Fall is upon us and school is back in session which can mean increased anxiety in children and ourselves. We have all felt this stress before. We are enjoying our weekend with our family and then all of a sudden it is Sunday and the anxiety of the approaching week starts to set in. In our house we affectionately refer to those feelings as the Sunday “scaries”. We may begin to feel stressed about what work or chores around the house we may not have completed. Maybe we have put off errands that needed to be run like grocery shopping or needing to buy new soccer cleats. Children can experience the same anxiety on Sundays if they have not completed their homework or are overly tired. Often, children will feel fine all weekend, and then Sunday night comes and they are complaining about having a stomach ache or a headache and they express they do not want to go to school the next day. There are ways to turn Sundays into more fun days and have it be a day that families can all enjoy together. Here are some suggestions on how to help reduce Sunday anxiety in children and ourselves:

  • Organize, organize, organize:  It can be helpful to have school items organized and ready for Monday. This can be done anytime during the weekend but preferably not late in the afternoon or evening on Sundays. This could include having your child pick out their outfit and have it laid out ready for the day. For some children it is beneficial to go ahead and have them choose their outfits for the entire week. There can be a special hanger for each day of the week in their closet where they have everything picked out in advance to make mornings easier and smoother before school. This could also include making sure their lunch is packed and in the refrigerator for the next day and making sure all school papers are signed and in their folder or back pack. Planning ahead is a key component in ensuring a smooth Sunday “fun day”!

 

  • Do homework on Friday:  It can be difficult for your child to come home on a Friday and have the motivation to sit down to complete their homework especially as they get older and start having weekend plans with friends. It may not be fun, but once their homework is done then they can truly enjoy their weekend and not feel stressed or anxious about procrastinating on their school work. Another good time to do homework could be Saturday morning before any activities begin. For teenagers it is likely that they will have tests on Mondays sometimes and in those situations the only schoolwork they should be doing on Sunday is studying. Maybe they are rereading a chapter or reviewing note cards but ideally they would have already put in some studying time and this is just a review to refresh their memory of the material the night before the test.

 

  • Make plans for “downtime”:  Sometimes weekends can go by in the blink of an eye. Weekends can include birthday parties for classmates, sports games, running errands, doing fun activities with family and friends, etc.
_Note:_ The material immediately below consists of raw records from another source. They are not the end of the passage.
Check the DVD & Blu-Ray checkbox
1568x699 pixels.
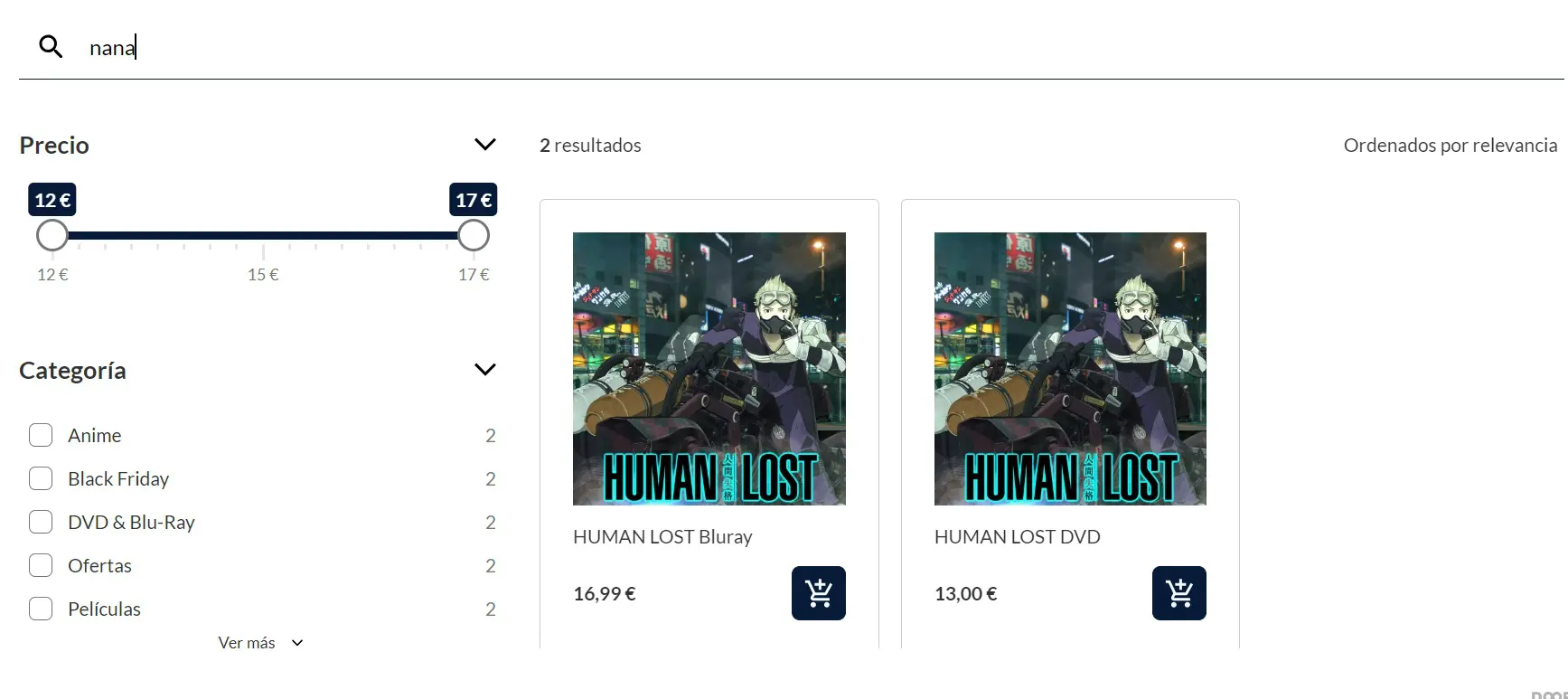pos(41,522)
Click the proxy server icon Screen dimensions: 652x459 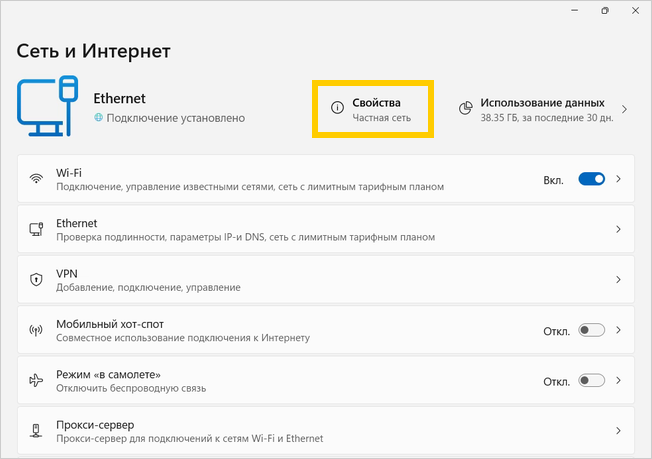pos(37,431)
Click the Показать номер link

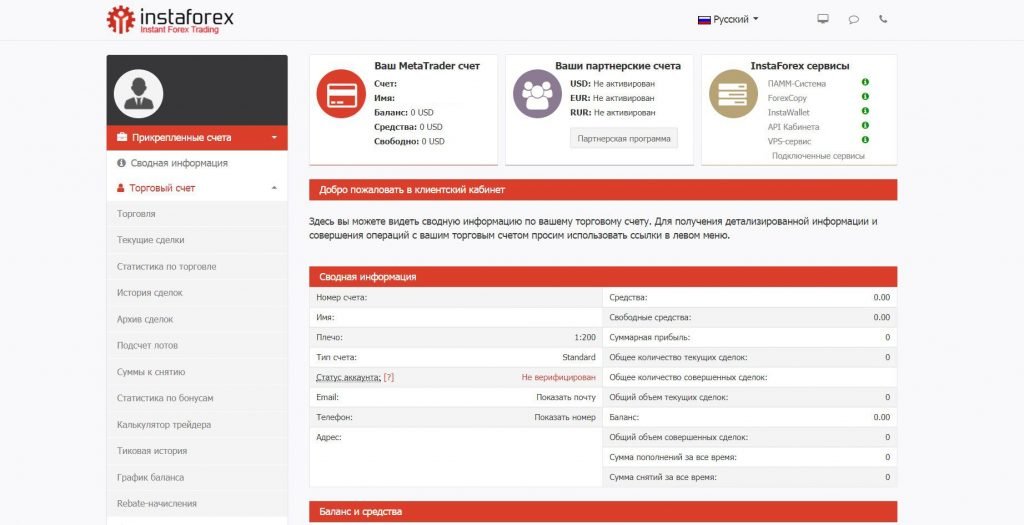565,417
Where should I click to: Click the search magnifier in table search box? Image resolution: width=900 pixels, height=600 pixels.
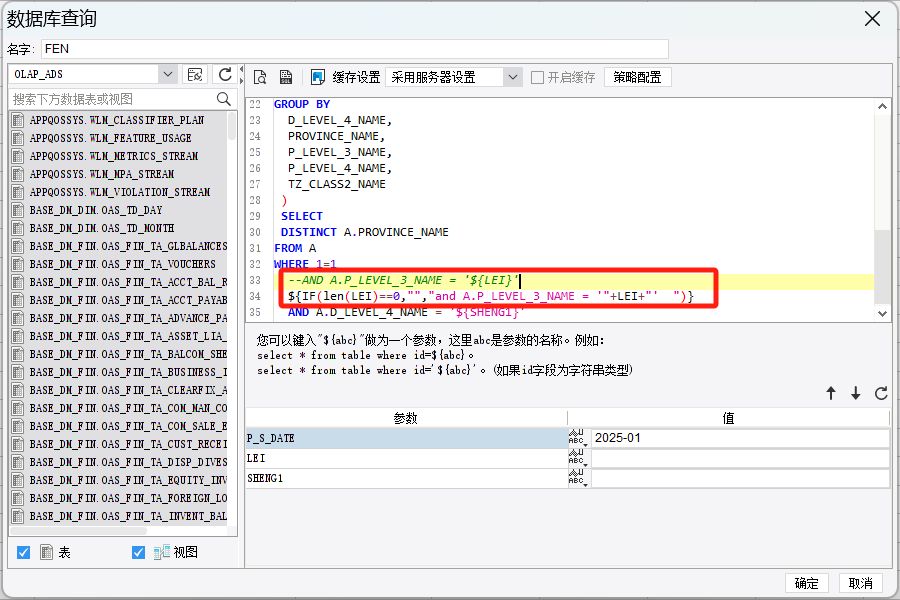pyautogui.click(x=224, y=99)
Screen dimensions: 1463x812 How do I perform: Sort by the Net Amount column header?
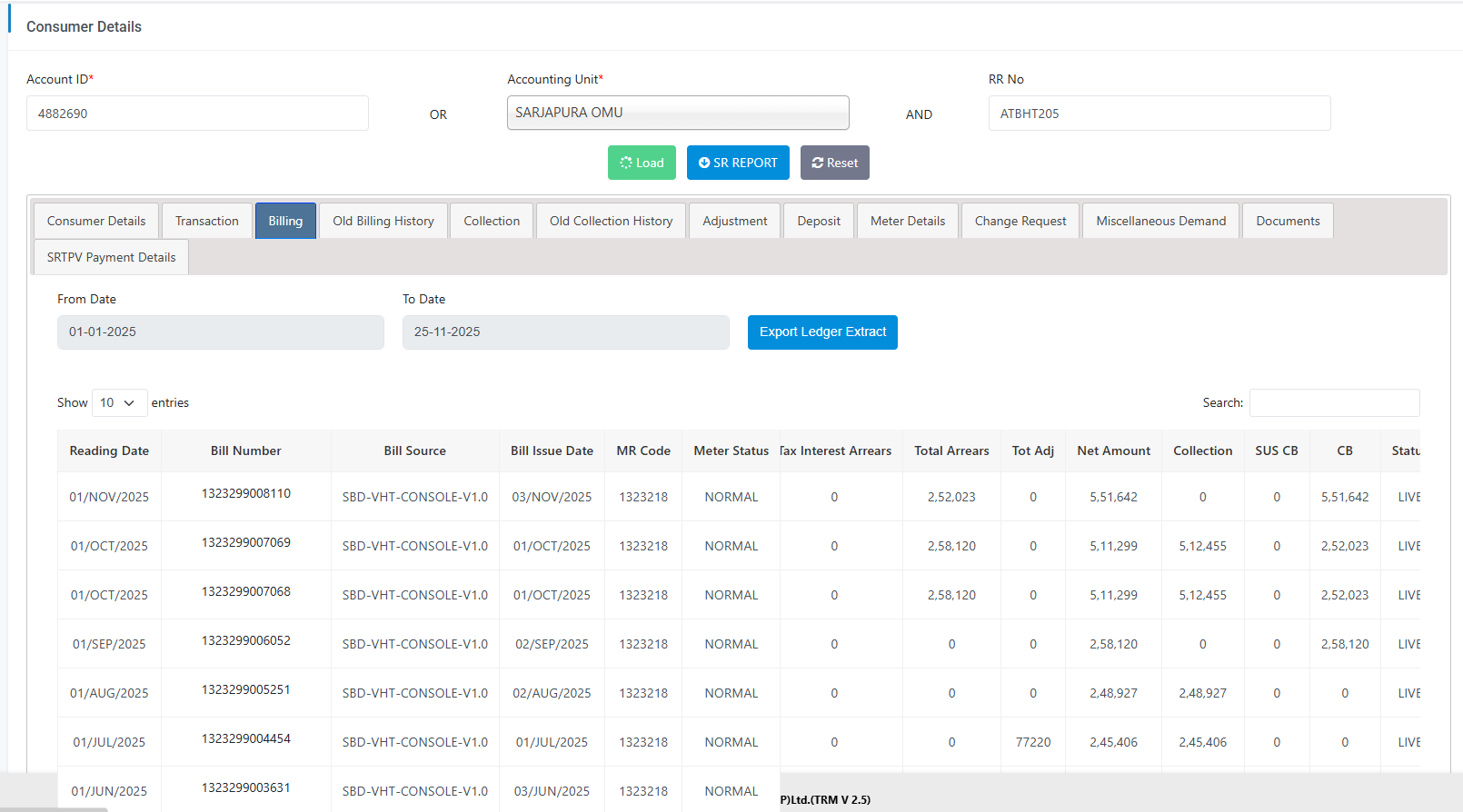point(1113,451)
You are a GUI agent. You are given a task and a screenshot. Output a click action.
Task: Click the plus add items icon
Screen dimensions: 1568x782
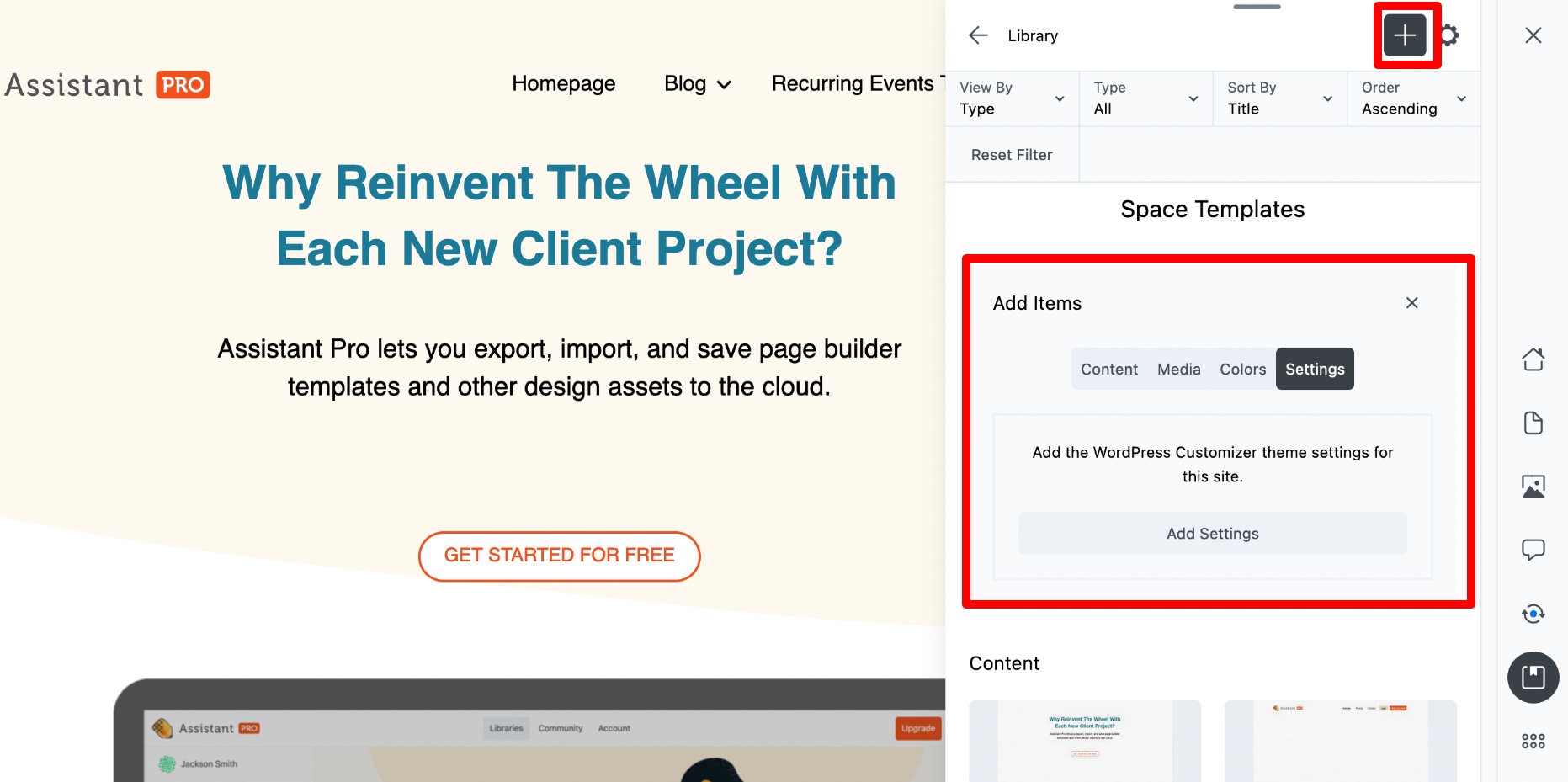1404,35
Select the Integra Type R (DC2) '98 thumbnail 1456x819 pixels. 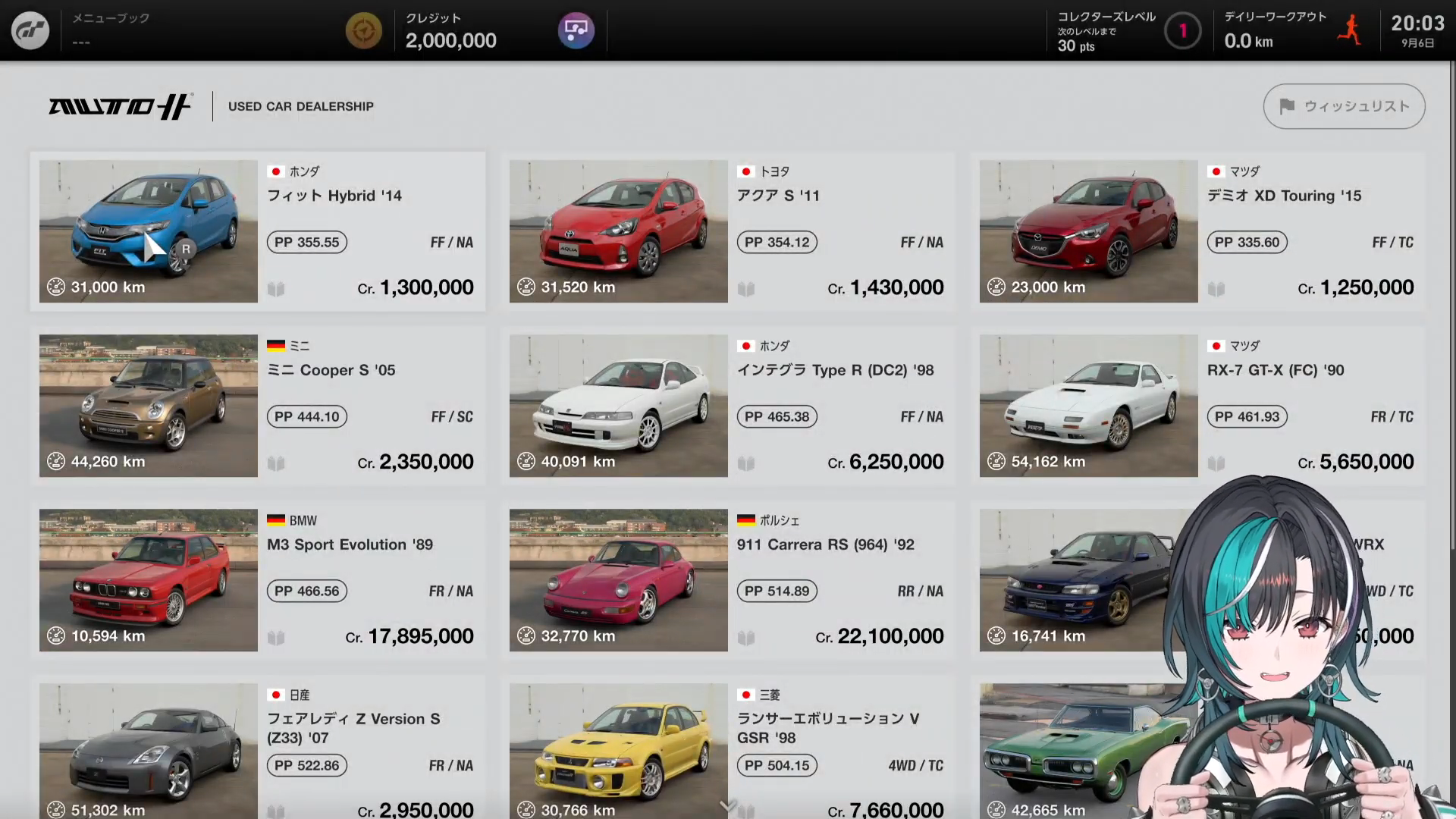tap(619, 406)
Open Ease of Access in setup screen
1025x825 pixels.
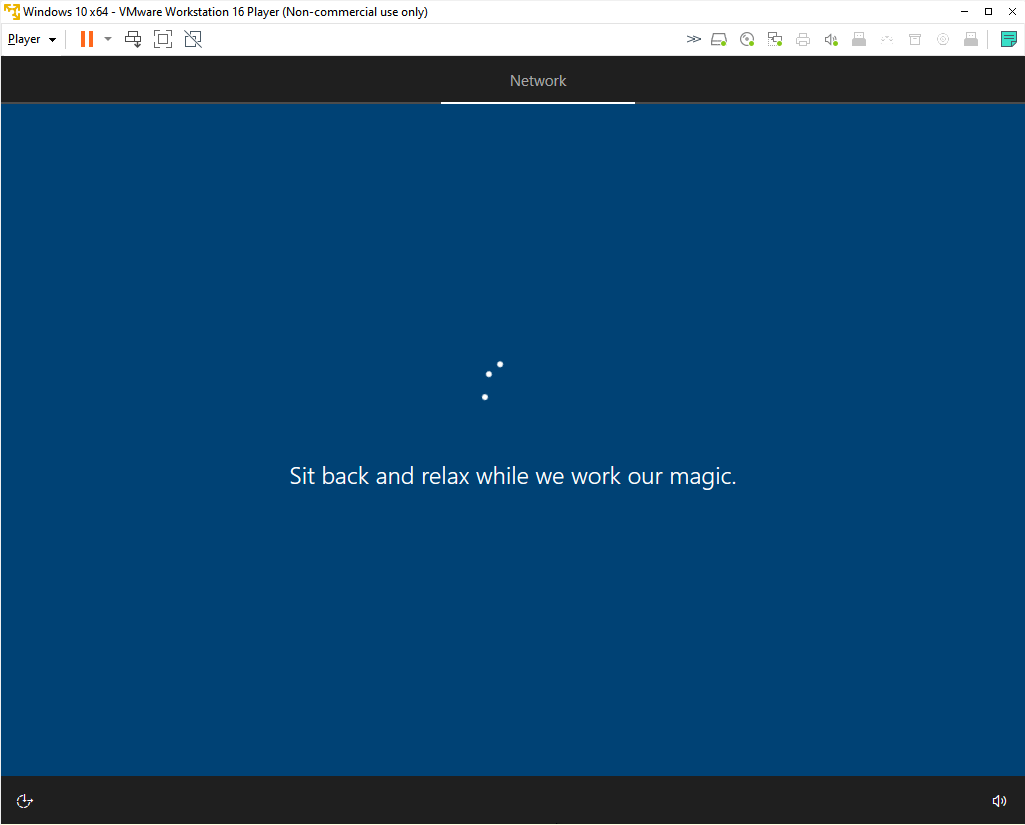point(26,801)
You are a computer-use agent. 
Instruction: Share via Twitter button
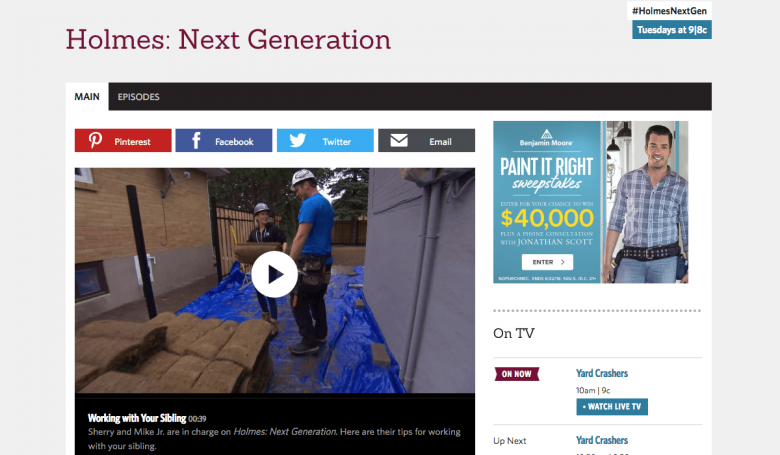[x=325, y=141]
Before we know it our weekends are completely packed and filled with events and activities and there is not much time for any relaxation or “downtime”. Lack of sleep can lead to increased frustration and stress and can exacerbate the feelings of the Sunday “scaries”. It can be hard to prioritize when we feel like we are obligated to attend different activities but resting is very important to helping us feel balanced on our weekends and it is essential for children to have this feeling of rest as well.  

 

  • Talk about anxious feelings: It is important to have discussions with your children about how they are feeling especially when they are experiencing negative feelings. When your child expresses frustration or stress or feeling anxious about the school week is it crucial to validate their feelings and listen to them. When children’s feelings are validated they feel heard and understood. With anxiety there can be physical symptoms such as headaches and stomach aches but having open discussions with your children about how they are feeling may help reduce some of their physical symptoms. If their anxiety is severe and is interfering with their ability to go to school and get ready in the morning it may be time to talk to their school counselor or consider having them see a therapist to help them with coping skills for their anxious feelings.

 

  • Limit technology time:  A lot of children would choose playing on their technology as a way to unwind and have “downtime”. Playing games on their devices can provide temporary stress relief but can also be a way to escape and avoid things they are supposed to be doing such as chores, school work, or socializing in person with peers or family members. It is important to have time limits for their technology so that they can truly relax and connect with the rest of the family. This should apply to parents as well to make sure that we are not losing our day to being too attached to our phones and not present enough with our family.

 

Our children are always watching us even when we think they aren’t. Modeling the suggestions given for a less stressful Sunday can be very beneficial for our children. It is helpful for them to see us practicing what we are asking them to do. This includes getting chores and errands done earlier in the weekend, not spending too much time on our technology, being organized, not over-scheduling ourselves, and being available to have open discussions about our feelings with our family. Sundays should be about spending time with our families whether that means having a relaxing day together around the house, planning a fun activity for everyone, and most importantly being prepared for the week so that we can truly enjoy this day together to reflect and prepare for the week. We can turn the Sunday “scaries” into Sunday “fun day” instead and help our children and family feel less anxious about the week.